With the worsening conflict between Israelis and Palestinians dominating headlines, the United States’ veto of a Brazil-led resolution at the United Nations Security Council calling for “humanitarian pauses” to deliver aid to the civilian population in Gaza has once more highlighted the inability of current multilateral institutions to address the most pressing challenges to human rights, prosperity and security for all. In parallel, the recent conclusion of the annual meeting of the International Monetary Fund, or IMF, and World Bank in Morocco offers the international community at large yet another opportunity to reflect on the thorny issue of global governance reform.
There is growing recognition in the West that these multilateral organizations need to change to deal with worsening climate, food, debt and security crises, as well as to respond to the legitimate demands of marginalized countries to be included in international decision-making. But beyond the vague narratives periodically deployed by individual governments, there remains a lack of consensus—not only in the West, but also among Global South countries—on what a transformation of the global order entails when it comes to the nitty-gritty of crafting and enforcing international rules.

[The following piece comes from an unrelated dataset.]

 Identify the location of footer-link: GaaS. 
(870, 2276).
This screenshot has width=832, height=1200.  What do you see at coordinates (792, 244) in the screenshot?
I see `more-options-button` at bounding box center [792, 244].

In the U.S., in particular, there remains a disconnect between the Biden administration’s declarative attempts to build bridges on these questions with Washington’s Global South counterparts—through calls for U.N. reform, for instance—and taking concrete steps toward actual change. Clarifying what is at stake and deconstructing some of the most prevailing assumptions around this issue is essential to foster informed debates and encourage practical action.